#### Extracted records
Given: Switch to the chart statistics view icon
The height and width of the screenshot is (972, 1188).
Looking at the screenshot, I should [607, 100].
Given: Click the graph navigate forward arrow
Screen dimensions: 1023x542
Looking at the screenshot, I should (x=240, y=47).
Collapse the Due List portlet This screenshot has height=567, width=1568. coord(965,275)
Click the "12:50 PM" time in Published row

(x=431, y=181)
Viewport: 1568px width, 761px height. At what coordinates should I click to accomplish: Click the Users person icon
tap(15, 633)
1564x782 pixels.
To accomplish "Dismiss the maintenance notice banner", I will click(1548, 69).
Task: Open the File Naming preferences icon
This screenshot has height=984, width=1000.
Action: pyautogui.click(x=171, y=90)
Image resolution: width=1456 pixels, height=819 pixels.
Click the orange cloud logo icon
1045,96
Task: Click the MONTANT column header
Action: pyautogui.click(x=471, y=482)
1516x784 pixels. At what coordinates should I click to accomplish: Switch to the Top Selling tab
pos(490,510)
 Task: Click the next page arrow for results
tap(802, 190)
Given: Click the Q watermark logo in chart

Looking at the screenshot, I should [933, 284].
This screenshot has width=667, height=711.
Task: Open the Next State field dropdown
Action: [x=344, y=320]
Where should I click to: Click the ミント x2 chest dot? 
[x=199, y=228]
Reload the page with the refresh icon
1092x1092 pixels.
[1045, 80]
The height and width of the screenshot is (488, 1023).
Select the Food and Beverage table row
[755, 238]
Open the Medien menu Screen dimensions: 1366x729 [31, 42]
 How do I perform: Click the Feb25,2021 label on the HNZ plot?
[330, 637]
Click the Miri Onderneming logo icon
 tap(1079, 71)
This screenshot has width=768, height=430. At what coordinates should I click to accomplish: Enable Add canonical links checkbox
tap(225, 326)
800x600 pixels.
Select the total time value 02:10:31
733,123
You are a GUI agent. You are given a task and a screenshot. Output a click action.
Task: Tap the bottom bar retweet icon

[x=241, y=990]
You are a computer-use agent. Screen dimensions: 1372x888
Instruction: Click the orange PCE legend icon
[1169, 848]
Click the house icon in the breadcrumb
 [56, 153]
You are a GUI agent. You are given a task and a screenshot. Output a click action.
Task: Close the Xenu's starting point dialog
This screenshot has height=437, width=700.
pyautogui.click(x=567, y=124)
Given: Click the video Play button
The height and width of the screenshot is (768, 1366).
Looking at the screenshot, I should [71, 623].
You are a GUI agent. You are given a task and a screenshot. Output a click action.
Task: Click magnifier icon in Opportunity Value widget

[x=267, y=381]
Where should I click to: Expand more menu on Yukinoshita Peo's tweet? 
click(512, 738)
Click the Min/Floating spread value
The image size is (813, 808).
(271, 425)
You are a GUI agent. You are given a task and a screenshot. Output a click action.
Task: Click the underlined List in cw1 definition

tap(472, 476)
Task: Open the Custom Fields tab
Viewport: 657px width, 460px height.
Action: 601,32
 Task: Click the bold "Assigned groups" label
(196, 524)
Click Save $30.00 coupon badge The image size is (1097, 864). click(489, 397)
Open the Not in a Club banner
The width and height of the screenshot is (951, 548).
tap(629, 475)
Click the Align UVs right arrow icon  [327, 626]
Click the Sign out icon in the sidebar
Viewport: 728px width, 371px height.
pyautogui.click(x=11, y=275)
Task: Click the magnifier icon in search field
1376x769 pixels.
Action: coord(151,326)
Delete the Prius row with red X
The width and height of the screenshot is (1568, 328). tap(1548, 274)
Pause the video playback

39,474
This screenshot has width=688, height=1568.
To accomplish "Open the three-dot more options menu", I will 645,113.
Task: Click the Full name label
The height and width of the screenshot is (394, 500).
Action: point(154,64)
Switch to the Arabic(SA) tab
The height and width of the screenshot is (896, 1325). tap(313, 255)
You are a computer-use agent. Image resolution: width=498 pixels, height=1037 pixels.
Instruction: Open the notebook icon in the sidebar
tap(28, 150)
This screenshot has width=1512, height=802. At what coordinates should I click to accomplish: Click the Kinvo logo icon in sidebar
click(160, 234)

#### Exercise goal
Every line above should be reproduced precisely.

#### Completed task
Given: Switch to the chart statistics view icon
The height and width of the screenshot is (972, 1188).
Looking at the screenshot, I should [607, 100].
Given: Click the graph navigate forward arrow
Screen dimensions: 1023x542
Looking at the screenshot, I should (x=240, y=47).
Collapse the Due List portlet This screenshot has height=567, width=1568. coord(965,275)
Click the "12:50 PM" time in Published row

(x=431, y=181)
Viewport: 1568px width, 761px height. At what coordinates should I click to accomplish: Click the Users person icon
tap(15, 633)
1564x782 pixels.
To accomplish "Dismiss the maintenance notice banner", I will click(1548, 69).
Task: Open the File Naming preferences icon
This screenshot has height=984, width=1000.
Action: pyautogui.click(x=171, y=90)
Image resolution: width=1456 pixels, height=819 pixels.
Click the orange cloud logo icon
1045,96
Task: Click the MONTANT column header
Action: pyautogui.click(x=471, y=482)
1516x784 pixels. At what coordinates should I click to accomplish: Switch to the Top Selling tab
pos(490,510)
 Task: Click the next page arrow for results
tap(802, 190)
Given: Click the Q watermark logo in chart

Looking at the screenshot, I should [933, 284].
This screenshot has width=667, height=711.
Task: Open the Next State field dropdown
Action: [x=344, y=320]
Where should I click to: Click the ミント x2 chest dot? 
[x=199, y=228]
Reload the page with the refresh icon
1092x1092 pixels.
[1045, 80]
The height and width of the screenshot is (488, 1023).
Select the Food and Beverage table row
[755, 238]
Open the Medien menu Screen dimensions: 1366x729 [31, 42]
 How do I perform: Click the Feb25,2021 label on the HNZ plot?
[330, 637]
Click the Miri Onderneming logo icon
 tap(1079, 71)
This screenshot has width=768, height=430. At what coordinates should I click to accomplish: Enable Add canonical links checkbox
tap(225, 326)
800x600 pixels.
Select the total time value 02:10:31
733,123
You are a GUI agent. You are given a task and a screenshot. Output a click action.
Task: Tap the bottom bar retweet icon

[x=241, y=990]
You are a computer-use agent. Screen dimensions: 1372x888
Instruction: Click the orange PCE legend icon
[1169, 848]
Click the house icon in the breadcrumb
 [56, 153]
You are a GUI agent. You are given a task and a screenshot. Output a click action.
Task: Close the Xenu's starting point dialog
This screenshot has height=437, width=700.
pyautogui.click(x=567, y=124)
Given: Click the video Play button
The height and width of the screenshot is (768, 1366).
Looking at the screenshot, I should [71, 623].
You are a GUI agent. You are given a task and a screenshot. Output a click action.
Task: Click magnifier icon in Opportunity Value widget

[x=267, y=381]
Where should I click to: Expand more menu on Yukinoshita Peo's tweet? 
click(512, 738)
Click the Min/Floating spread value
The image size is (813, 808).
(271, 425)
You are a GUI agent. You are given a task and a screenshot. Output a click action.
Task: Click the underlined List in cw1 definition

tap(472, 476)
Task: Open the Custom Fields tab
Viewport: 657px width, 460px height.
Action: 601,32
 Task: Click the bold "Assigned groups" label
(196, 524)
Click Save $30.00 coupon badge The image size is (1097, 864). click(489, 397)
Open the Not in a Club banner
The width and height of the screenshot is (951, 548).
tap(629, 475)
Click the Align UVs right arrow icon  [327, 626]
Click the Sign out icon in the sidebar
Viewport: 728px width, 371px height.
pyautogui.click(x=11, y=275)
Task: Click the magnifier icon in search field
1376x769 pixels.
Action: coord(151,326)
Delete the Prius row with red X
The width and height of the screenshot is (1568, 328). tap(1548, 274)
Pause the video playback

39,474
This screenshot has width=688, height=1568.
To accomplish "Open the three-dot more options menu", I will 645,113.
Task: Click the Full name label
The height and width of the screenshot is (394, 500).
Action: point(154,64)
Switch to the Arabic(SA) tab
The height and width of the screenshot is (896, 1325). tap(313, 255)
You are a computer-use agent. Image resolution: width=498 pixels, height=1037 pixels.
Instruction: Open the notebook icon in the sidebar
tap(28, 150)
This screenshot has width=1512, height=802. At what coordinates should I click to accomplish: Click the Kinvo logo icon in sidebar
click(160, 234)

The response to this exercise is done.